-- Task details --
Give back an exact copy of the lines in the records below, from the line that has "Privacy (158, 2519)" through the line that has "[Top of Page] (57, 144)", and nothing besides.

-- Data for this exercise follows --

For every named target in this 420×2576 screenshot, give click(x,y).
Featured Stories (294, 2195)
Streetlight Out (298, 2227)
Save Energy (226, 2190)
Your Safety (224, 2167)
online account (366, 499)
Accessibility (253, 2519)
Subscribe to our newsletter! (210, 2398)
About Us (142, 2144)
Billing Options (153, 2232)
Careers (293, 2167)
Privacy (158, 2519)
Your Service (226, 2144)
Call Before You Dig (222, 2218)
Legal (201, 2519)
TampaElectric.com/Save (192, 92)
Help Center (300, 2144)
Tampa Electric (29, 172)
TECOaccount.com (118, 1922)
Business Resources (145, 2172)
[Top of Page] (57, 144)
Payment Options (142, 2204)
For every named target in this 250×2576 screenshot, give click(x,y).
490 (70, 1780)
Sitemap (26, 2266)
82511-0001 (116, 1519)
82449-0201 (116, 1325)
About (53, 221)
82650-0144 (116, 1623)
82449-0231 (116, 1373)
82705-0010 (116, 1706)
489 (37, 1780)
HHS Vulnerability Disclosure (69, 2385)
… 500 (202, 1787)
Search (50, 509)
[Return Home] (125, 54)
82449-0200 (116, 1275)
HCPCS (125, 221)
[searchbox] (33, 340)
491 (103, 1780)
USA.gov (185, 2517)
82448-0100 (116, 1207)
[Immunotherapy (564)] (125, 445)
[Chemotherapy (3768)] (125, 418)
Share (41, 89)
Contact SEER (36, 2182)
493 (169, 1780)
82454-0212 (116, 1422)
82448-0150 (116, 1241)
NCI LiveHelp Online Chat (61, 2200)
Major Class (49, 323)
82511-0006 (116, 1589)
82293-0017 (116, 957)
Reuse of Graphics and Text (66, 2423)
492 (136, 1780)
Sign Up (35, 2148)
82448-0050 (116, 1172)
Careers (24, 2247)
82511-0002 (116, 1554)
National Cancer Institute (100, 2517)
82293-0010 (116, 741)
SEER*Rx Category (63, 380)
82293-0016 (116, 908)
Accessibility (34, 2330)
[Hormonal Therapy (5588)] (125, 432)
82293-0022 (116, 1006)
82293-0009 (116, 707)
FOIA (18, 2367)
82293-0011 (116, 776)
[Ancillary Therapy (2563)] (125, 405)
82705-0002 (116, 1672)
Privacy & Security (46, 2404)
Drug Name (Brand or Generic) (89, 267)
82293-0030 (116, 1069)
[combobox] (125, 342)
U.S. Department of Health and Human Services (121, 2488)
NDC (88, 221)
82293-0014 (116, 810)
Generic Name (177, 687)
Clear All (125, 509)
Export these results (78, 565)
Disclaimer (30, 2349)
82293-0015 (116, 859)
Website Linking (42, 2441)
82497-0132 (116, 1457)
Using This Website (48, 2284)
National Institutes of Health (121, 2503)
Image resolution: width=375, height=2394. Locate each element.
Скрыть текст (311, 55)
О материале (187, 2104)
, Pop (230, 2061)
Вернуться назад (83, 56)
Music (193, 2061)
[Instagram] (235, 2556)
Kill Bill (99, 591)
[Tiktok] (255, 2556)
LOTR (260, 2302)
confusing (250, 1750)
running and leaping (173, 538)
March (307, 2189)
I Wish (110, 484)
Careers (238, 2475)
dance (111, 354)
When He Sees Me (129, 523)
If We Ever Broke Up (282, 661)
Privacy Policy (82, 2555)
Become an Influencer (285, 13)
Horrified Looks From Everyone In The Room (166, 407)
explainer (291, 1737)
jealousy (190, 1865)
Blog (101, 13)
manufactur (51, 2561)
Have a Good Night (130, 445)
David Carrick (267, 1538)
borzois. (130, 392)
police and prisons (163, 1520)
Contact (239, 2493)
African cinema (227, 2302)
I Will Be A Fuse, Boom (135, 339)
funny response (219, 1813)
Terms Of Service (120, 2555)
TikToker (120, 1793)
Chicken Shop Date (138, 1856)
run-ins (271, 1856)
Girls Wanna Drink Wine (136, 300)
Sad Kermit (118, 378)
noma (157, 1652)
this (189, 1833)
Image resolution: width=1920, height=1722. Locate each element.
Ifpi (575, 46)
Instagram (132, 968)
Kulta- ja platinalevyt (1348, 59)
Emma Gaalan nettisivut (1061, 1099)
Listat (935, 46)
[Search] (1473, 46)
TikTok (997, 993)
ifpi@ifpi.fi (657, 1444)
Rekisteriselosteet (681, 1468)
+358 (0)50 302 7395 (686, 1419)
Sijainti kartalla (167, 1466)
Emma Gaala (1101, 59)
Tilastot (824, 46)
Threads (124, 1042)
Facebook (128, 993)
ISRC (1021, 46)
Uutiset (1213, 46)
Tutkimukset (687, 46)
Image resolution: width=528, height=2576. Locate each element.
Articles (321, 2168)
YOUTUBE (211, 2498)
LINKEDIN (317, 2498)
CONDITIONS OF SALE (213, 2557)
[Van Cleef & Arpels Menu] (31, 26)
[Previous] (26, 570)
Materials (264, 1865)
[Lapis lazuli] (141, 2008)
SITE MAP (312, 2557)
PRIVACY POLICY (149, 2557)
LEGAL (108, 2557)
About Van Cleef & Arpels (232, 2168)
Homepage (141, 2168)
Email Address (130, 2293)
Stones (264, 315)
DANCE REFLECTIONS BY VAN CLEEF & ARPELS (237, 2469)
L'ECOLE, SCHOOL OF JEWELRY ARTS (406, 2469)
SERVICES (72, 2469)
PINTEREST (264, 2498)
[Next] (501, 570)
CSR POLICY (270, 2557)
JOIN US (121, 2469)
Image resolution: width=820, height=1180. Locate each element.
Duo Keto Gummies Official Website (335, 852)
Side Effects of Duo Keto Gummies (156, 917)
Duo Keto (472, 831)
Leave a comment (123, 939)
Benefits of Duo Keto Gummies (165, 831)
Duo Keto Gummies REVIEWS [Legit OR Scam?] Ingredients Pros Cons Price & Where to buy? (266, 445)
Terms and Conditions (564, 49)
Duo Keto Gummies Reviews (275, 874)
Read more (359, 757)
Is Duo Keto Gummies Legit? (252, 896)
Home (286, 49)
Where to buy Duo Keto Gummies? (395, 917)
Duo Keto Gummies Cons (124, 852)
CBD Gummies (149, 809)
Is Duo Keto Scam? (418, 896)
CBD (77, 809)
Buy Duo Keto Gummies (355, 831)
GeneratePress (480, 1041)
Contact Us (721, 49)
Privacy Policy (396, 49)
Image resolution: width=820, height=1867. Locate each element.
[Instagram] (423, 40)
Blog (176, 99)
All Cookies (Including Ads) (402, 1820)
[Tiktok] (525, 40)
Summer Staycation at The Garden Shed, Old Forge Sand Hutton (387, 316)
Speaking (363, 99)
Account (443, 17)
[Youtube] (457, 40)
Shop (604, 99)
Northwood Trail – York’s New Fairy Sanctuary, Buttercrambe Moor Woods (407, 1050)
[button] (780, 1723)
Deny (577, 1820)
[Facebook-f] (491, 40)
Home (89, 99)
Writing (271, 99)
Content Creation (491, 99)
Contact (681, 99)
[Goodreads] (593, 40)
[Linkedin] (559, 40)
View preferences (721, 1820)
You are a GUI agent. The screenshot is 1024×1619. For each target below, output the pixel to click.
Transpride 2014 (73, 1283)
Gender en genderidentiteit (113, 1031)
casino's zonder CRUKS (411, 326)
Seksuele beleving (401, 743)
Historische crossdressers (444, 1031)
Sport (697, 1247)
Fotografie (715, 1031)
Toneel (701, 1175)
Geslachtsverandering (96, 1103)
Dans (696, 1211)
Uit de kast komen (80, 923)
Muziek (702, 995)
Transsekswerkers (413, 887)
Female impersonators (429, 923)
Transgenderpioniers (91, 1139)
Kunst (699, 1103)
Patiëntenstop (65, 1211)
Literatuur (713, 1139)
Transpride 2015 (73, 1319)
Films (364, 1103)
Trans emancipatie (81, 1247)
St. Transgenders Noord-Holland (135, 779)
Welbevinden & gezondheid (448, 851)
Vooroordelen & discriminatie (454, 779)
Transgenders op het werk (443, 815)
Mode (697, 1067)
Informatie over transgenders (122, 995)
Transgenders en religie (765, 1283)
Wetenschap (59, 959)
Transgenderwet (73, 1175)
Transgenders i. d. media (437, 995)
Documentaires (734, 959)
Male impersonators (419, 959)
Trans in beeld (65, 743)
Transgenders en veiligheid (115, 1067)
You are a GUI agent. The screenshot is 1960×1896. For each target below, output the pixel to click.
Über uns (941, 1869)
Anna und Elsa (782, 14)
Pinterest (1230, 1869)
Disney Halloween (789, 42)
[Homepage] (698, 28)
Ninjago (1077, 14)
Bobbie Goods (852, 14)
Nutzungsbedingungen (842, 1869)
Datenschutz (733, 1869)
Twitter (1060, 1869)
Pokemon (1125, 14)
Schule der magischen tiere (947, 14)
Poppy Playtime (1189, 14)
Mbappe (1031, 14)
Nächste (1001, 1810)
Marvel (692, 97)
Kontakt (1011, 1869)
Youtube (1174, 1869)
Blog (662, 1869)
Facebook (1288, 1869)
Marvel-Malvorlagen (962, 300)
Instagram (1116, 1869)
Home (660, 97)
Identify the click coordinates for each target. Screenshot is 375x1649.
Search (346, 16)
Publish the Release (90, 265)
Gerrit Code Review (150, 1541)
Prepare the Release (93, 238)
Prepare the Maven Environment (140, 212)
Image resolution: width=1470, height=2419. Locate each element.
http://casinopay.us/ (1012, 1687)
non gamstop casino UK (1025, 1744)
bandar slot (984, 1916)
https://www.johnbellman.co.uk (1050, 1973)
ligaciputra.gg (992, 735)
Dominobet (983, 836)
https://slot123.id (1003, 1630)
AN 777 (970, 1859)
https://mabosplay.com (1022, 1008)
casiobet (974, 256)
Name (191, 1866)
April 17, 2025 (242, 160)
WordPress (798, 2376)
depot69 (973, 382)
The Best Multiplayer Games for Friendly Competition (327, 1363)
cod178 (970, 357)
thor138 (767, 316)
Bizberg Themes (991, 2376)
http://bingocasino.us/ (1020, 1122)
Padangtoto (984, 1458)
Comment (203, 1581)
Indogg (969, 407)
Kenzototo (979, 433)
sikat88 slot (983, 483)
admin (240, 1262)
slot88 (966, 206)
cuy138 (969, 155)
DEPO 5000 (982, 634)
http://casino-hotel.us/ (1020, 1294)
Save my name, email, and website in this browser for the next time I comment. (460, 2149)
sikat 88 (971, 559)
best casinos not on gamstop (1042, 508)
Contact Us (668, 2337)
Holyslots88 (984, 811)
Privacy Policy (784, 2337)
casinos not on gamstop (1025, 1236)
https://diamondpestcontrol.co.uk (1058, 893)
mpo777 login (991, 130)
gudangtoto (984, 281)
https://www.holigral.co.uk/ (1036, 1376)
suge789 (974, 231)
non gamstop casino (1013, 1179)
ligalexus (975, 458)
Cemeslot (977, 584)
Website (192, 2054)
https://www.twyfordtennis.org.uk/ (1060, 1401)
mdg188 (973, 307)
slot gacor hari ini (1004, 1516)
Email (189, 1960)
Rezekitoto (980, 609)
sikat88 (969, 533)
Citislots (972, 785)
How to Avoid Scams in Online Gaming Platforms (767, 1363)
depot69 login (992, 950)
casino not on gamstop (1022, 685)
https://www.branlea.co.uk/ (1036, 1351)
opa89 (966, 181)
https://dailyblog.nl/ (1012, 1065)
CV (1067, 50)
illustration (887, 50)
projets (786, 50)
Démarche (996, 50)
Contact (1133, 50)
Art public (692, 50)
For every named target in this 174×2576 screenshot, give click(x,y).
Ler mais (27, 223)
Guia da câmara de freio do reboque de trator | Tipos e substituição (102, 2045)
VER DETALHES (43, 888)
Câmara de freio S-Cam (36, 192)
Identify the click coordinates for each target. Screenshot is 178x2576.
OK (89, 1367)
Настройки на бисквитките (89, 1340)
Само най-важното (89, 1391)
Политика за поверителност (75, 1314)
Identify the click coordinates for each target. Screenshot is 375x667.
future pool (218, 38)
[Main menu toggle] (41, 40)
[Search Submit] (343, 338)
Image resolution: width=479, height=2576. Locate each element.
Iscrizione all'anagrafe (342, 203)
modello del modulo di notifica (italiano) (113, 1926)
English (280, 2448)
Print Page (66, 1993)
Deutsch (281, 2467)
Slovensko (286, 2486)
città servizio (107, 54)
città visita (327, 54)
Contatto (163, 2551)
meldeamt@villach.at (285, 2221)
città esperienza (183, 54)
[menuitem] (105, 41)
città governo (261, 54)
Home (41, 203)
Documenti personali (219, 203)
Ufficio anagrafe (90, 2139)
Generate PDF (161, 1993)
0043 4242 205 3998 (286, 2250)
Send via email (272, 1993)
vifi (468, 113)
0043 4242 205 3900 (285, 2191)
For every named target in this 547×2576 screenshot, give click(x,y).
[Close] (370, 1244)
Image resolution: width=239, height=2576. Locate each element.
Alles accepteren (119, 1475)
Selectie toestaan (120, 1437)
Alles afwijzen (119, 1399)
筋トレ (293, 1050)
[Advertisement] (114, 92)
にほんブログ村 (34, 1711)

-- Data for this exercise concluded --

-- Task result --
Privacy (158, 2519)
Your Service (226, 2144)
Call Before You Dig (222, 2218)
Legal (201, 2519)
TampaElectric.com/Save (192, 92)
Help Center (300, 2144)
Tampa Electric (29, 172)
TECOaccount.com (118, 1922)
Business Resources (145, 2172)
[Top of Page] (57, 144)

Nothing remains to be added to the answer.